→ **EXERCISE**: Starting at the line that contains "This screenshot has width=1078, height=686.", restate each line word for word through the final line of the data, keeping both ends.

→ **GIVEN RECORDS**:
◆ ◆ ◆ ◆ ◆ ◆ ◆

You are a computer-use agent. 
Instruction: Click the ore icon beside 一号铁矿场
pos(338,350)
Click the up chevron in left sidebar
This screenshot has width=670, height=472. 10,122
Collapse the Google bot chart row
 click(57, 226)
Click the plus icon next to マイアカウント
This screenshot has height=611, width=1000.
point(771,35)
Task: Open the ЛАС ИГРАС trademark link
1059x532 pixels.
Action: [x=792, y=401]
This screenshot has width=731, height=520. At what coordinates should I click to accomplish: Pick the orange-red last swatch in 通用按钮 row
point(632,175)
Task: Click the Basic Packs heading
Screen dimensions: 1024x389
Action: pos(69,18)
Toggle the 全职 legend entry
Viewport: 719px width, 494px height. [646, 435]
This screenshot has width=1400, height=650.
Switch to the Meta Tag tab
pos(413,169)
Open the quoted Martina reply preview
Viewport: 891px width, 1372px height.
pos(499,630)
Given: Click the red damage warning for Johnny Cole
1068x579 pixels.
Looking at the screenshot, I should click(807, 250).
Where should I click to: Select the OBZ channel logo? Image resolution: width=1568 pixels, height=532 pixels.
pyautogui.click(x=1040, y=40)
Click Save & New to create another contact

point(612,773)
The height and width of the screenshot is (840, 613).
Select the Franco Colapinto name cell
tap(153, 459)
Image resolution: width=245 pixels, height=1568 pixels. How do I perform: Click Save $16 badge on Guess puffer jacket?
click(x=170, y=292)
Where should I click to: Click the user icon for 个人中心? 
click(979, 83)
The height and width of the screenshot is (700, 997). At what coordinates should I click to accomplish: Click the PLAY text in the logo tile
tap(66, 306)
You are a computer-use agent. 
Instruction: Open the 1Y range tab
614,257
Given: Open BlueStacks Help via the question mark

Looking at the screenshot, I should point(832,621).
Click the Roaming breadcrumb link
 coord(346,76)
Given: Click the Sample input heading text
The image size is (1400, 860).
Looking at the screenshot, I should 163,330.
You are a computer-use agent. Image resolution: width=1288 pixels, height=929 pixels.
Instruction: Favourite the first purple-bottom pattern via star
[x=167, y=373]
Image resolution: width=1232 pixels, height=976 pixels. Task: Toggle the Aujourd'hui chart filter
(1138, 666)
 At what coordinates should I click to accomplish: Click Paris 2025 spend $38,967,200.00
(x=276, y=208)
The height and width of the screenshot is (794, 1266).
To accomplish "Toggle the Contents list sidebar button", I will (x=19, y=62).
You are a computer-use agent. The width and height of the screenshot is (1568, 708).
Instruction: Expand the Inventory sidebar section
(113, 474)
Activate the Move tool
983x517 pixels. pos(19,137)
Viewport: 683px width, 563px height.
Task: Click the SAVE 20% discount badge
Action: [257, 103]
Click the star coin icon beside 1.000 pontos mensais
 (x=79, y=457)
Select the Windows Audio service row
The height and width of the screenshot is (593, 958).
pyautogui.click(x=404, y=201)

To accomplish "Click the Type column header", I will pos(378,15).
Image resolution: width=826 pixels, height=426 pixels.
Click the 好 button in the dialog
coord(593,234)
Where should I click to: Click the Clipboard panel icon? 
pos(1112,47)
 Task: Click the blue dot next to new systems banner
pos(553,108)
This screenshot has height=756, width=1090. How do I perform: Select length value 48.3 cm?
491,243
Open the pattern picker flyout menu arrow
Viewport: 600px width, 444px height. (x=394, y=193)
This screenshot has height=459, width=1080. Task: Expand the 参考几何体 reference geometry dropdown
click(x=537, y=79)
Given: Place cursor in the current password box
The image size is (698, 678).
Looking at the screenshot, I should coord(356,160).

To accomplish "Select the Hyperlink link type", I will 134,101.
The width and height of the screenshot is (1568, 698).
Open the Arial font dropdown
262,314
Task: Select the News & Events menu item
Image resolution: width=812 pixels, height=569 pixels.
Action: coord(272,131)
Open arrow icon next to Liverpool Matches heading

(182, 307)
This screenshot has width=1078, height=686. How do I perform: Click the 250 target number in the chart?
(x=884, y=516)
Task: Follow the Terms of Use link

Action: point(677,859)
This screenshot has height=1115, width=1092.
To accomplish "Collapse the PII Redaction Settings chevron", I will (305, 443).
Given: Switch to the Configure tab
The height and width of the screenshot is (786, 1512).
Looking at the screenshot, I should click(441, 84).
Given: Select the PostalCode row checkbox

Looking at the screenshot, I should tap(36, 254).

◆ ◆ ◆ ◆ ◆ ◆ ◆

→ **ANSWER BOX**:
This screenshot has width=1078, height=686. How do I perform: Click the 250 target number in the chart?
(x=884, y=516)
Task: Follow the Terms of Use link

Action: point(677,859)
This screenshot has height=1115, width=1092.
To accomplish "Collapse the PII Redaction Settings chevron", I will (305, 443).
Given: Switch to the Configure tab
The height and width of the screenshot is (786, 1512).
Looking at the screenshot, I should click(441, 84).
Given: Select the PostalCode row checkbox

Looking at the screenshot, I should tap(36, 254).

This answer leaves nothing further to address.